Search API

How to query OERSI metadata

OERSI provides an open API based on JSON indexed in Elasticsearch.

Metadata profile

The OERSI-internal metadata profile largely matches with the General Metadata Profile for Educational Resources (Allgemeines Metadatenprofil für Bildungsressourcen, AMB).

API Usage Policy

When using the OERSI API, please send a meaningful, recurring string as a User-Agent in the HTTP request header. This allows us to identify usage patterns in the statistical analysis of the API and improve our services from the insights gained. It also allows us to contact you, if needed.

The generic format of the User Agent is <client name> (<contact information, for example Email, Service-address>) <library/framework name>/<version>. Parts that are not applicable can be omitted.

If you use an automated client that accesses the API directly: Do not copy a browser’s user agent for your bot. Do not use generic agents such as “curl”, “python-requests/x”,…

Examples

import requests

url = 'https://oersi.org/api/...'
headers = {'User-Agent': 'MyBot/1.0 (https://example.org/mybot/; mybot@example.org)'}
response = requests.get(url, headers=headers)
curl --user-agent "MyBot/1.0 (https://example.org/mybot/; mybot@example.org)" https://oersi.org/api/...

Endpoint Overview

You can query the data from the search index on-the-fly and use it directly in your application, as well as download the data in bulk for further use via PIT.

The metadata of the resources of OERSI are stored in the Elasticsearch index at

https://oersi.org/api/search/oer_data/

For information on using the Elasticsearch API, see

Search a fixed data set with PIT (point in time)

The most stable access to query multiple data-result-sets is with Elasticsearchs PIT (point in time). See https://www.elastic.co/guide/en/elasticsearch/reference/current/point-in-time-api.html

The idea is to initiate a view of the data at a fixed point in time and then query this data in chunks using the same point in time. Data changes between searches have no effect on the pit-search. This is useful for bulk downloads of data in which the data is downloaded continuously by a process without a break between the requests. For other use cases, use _search directly without PIT.

API description

Build your Elasticsearch Query, submit it to the OERSI metadata search endpoint and use the results directly.

POST /api/search/oer_data/_search

Request body

(required, application/json) Elasticsearch search request body including query. See here

Responses
http code content-type response
200 application/json metadata search result
Example cURL
curl -X 'POST' 'https://oersi.org/api/search/oer_data/_search?pretty' \
  -H 'Content-Type: application/json' -H 'accept: application/json' --user-agent 'MyBot/1.0 (https://example.org/mybot/; mybot@example.org)' \
  -d '{"size":20,"from":0,"query": { "multi_match": { "query": "Klimawandel", "fields": ["name", "description", "keywords"]}},"sort": [{"id":"asc"}]}'

_pit (point in time)
════
Instructions:
- A) Set down the part of the OERSI API page starting with "The idea is" and going on through "directly without PIT.".
- B) Summarize the OERSI API page in two sentences.

Extracted data:
════
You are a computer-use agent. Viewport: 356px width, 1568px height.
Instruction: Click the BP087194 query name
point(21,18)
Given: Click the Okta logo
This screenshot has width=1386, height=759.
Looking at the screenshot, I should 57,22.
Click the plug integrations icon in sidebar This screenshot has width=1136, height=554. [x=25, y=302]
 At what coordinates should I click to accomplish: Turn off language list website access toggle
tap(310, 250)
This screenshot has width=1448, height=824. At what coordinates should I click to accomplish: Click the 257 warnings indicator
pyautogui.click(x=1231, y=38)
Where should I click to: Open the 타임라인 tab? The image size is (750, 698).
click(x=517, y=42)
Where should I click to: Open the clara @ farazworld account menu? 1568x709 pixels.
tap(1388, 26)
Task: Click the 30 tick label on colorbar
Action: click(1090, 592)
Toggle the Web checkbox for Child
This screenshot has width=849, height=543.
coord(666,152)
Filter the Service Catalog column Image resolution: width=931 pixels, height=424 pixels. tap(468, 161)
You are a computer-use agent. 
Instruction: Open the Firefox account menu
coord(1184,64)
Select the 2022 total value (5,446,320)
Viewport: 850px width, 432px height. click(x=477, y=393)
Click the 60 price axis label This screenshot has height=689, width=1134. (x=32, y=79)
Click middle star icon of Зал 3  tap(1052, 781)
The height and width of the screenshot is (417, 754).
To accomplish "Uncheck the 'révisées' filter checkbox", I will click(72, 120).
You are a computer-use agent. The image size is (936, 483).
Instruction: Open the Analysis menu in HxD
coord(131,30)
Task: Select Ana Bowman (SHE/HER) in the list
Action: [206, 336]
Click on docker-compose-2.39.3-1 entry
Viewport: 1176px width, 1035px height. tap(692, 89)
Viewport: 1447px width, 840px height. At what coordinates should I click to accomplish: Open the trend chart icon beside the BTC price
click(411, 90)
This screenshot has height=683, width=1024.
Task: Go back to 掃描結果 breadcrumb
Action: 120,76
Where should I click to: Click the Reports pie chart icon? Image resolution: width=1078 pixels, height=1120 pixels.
════
Outputs for the tasks:
- A)
The idea is to initiate a view of the data at a fixed point in time and then query this data in chunks using the same point in time. Data changes between searches have no effect on the pit-search. This is useful for bulk downloads of data in which the data is downloaded continuously by a process without a break between the requests. For other use cases, use _search directly without PIT.

- B) OERSI provides an open API based on JSON indexed in Elasticsearch, and users are asked to send a meaningful, recurring User-Agent string rather than a copied browser agent or a generic one such as "curl". The data can be queried on the fly through the _search endpoint or downloaded in bulk with a point in time (PIT), so that data changes between searches have no effect on the results.